Getting Data In

How to properly use summary indexing for sensor data in a large-scale deployment?

rjthibod
Champion

This is more of a question about the "right" way of doing things versus what is possible.

I want to know if there is anything I am forgetting or not considering that will make the following solution problematic. I have never seen this documented or discussed in any Splunk documentation, apps, or forums, so I wanted to make sure there is a reason for its absence that I did not know about.

The scenario I have is the need to handle a large set of sensor data (> 15 fields) from thousands of endpoints (i.e., GB of data per day). The sensor data is periodically sampled, and I typically always look at averages, minimums, maximums, and weighted averages in 5-minute intervals.

This seems like a good place to use summary indexing instead of data models/pivot, so that is the path I went down.

The issue I have is there is a lot of disk space wasted due to how summary aggregation fields (psrv*) from sistats are written to a summary index in the format "Field=Value". In some cases, I actually see errors because the _raw field is too big (if I compute avg, min, and max on all sensor fields).

The solution I devised to get around this (and to be more efficient) is writing the summary data from sistats out in | delimited raw events that look like the following (the numbers represent sistats output for my sensor data).

Timestamp|Search_Time|Endpoint_Name|Sensor_Location|5|5|5|5|5|5|5|5|5|5|5|5|5|423|13|150966|0|1782.1|426|14|1514905|0|0|0|2123|...

I then defined a new source type for my summary index that specifies the appropriate field names for the | delimited summary statistics fields (prsvd_*, etc.).

This seems to work fine in terms of retrieving and processing the summary index data, and it saves around 25% of disc space.

So, is this OK to do for a large-scale deployment? Is there other things I need to consider? Is there a better solution that is more maintainable?

0 Karma

Jeremiah
Motivator

If you are getting errors about the size of the events, you could change your TRUNCATE setting. Since its in your summary index you'd need to put the value on your search head where you are running the search from (probably for the "stash" sourcetype):

http://docs.splunk.com/Documentation/Splunk/6.1/Admin/propsconf

That might solve your truncation issue, but the bigger issue is that the format does waste space. If you have good extractions using the format you have, you're fine. The advantage of using the sistats command and the field names that it generates is that it masks the summarization process a bit more for people who aren't familiar with it, by preserving the field names.

You might also want to look at using tscollect and tstats instead; tscollect works similar to summary indexing but writes the data to indexed fields (in tsidx files).

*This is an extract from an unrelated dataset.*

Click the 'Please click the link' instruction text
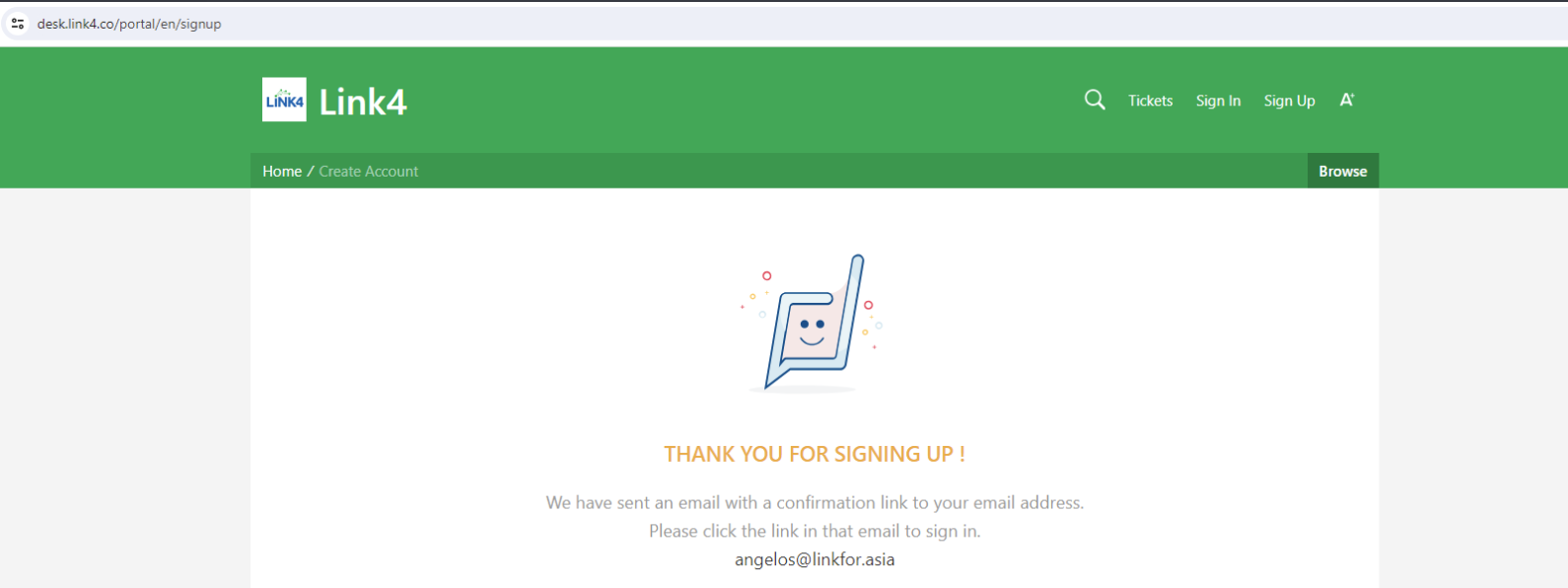Viewport: 1568px width, 588px height. (x=815, y=531)
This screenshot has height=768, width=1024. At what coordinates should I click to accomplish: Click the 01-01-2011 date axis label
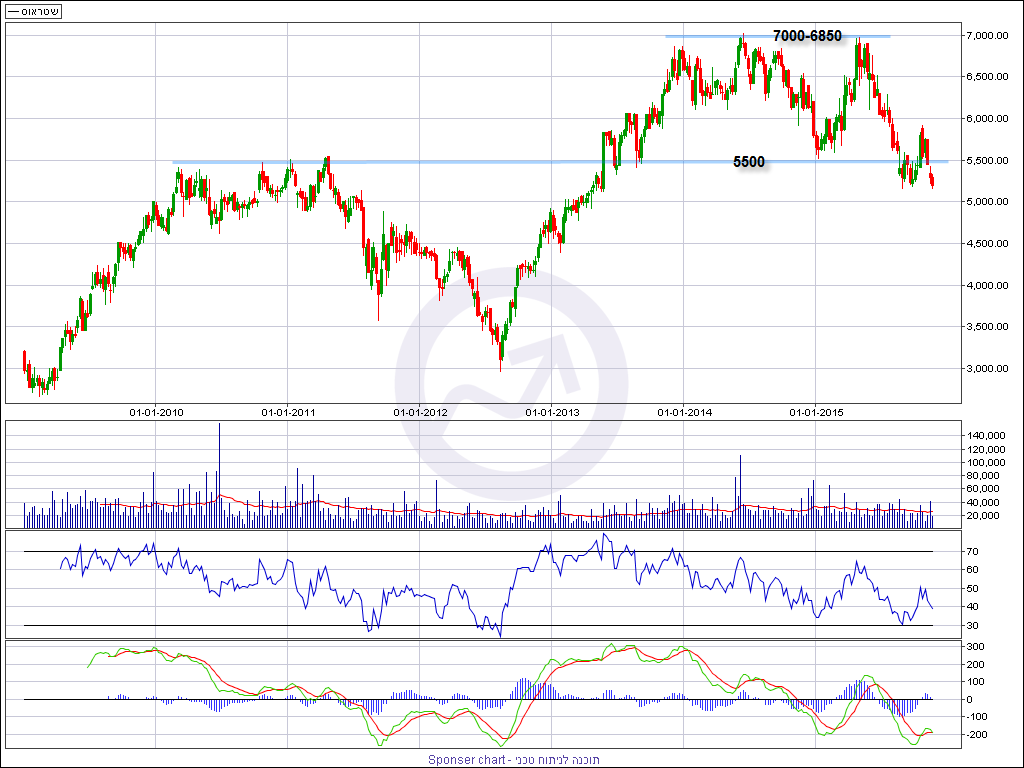(x=288, y=411)
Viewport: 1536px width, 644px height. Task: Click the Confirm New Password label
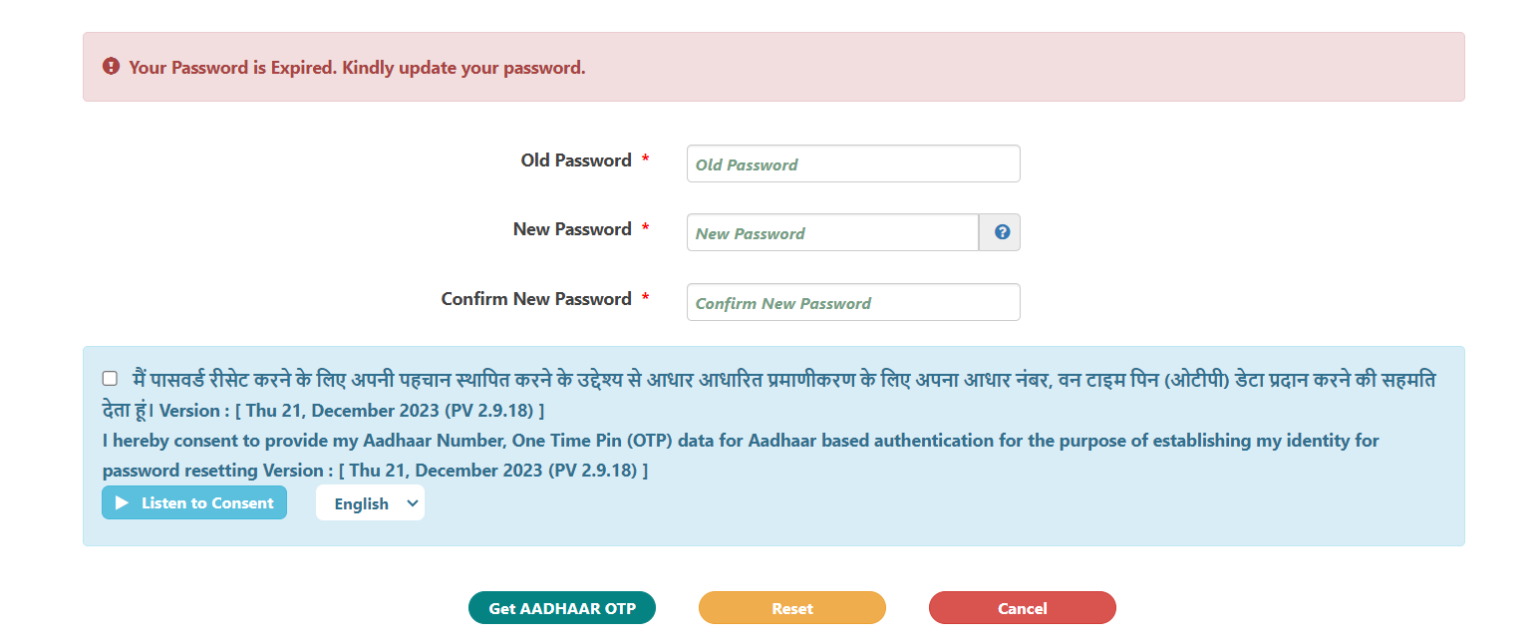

http://docs.splunk.com/Documentation/Splunk/6.3.3/SearchReference/Tscollect

In addition, there's a Splunk Answers that answers a somewhat similar question:

https://answers.splunk.com/answers/334891/whats-the-difference-between-tscollect-and-collect-1.html

And points to this document:

http://docs.splunk.com/Documentation/Splunk/6.3.2/Knowledge/Aboutsummaryindexing

Worth a read if you haven't checked it out already.

0 Karma

rjthibod
Champion

Jeremiah,

Based on my understanding, using tscollect/tstats is not really meant to support backfilling ,e.g., you should do your initial tscollect query with the intention it will capture all of the relevant data you need at that time. Is that correct?

Regardless, I think I have stumbled onto another solution thanks to the documentation for tstats.

At first I disregarded using Pivot/Datamodels because of the limitations on the PERIOD option (e.g., 1 minute, 1 hour, 1 day, etc.). Now that I know tstats can access datamodels directly, is it possible to define a datamodel for my sensor data, accelerate that datamodel, and then use tstats to pull out the relevant data from the summarized datamodel at the time span I want, e.g., 5 minutes instead of 1 minute if I used PIVOT command? The command I have in mind would be like the following:

| tstats summariesonly=t prestats=t avg(Sensor_Field_1) as Sensor_Field_1 FROM datamodel=mydm BY _time Endpoint_Name span=5m | timechart  span=5m avg(Sensor_Field_1) by Endpoint_Name

The other benefit with this solution is the datamodel will sit on the indexers in the distributed environment and I won't have to maintain nearly as much in terms of savedsearches, search head access, etc. The Pivot/Datamodel framework would handle all of that.

0 Karma

Jeremiah
Motivator

tscollect would work similar to summary indexing , where you'd expect to have to backfill manually (or at least with a script). Using accelerated reports or accelerated data models will take care of the backfill for you.

If you are concerned about storage, make sure to keep an eye on the data model's storage utilization. You can choose the time period you can accelerate over, so if you only report on activity over say, the last month, only accelerate that time period. That will reduce the overall storage footprint.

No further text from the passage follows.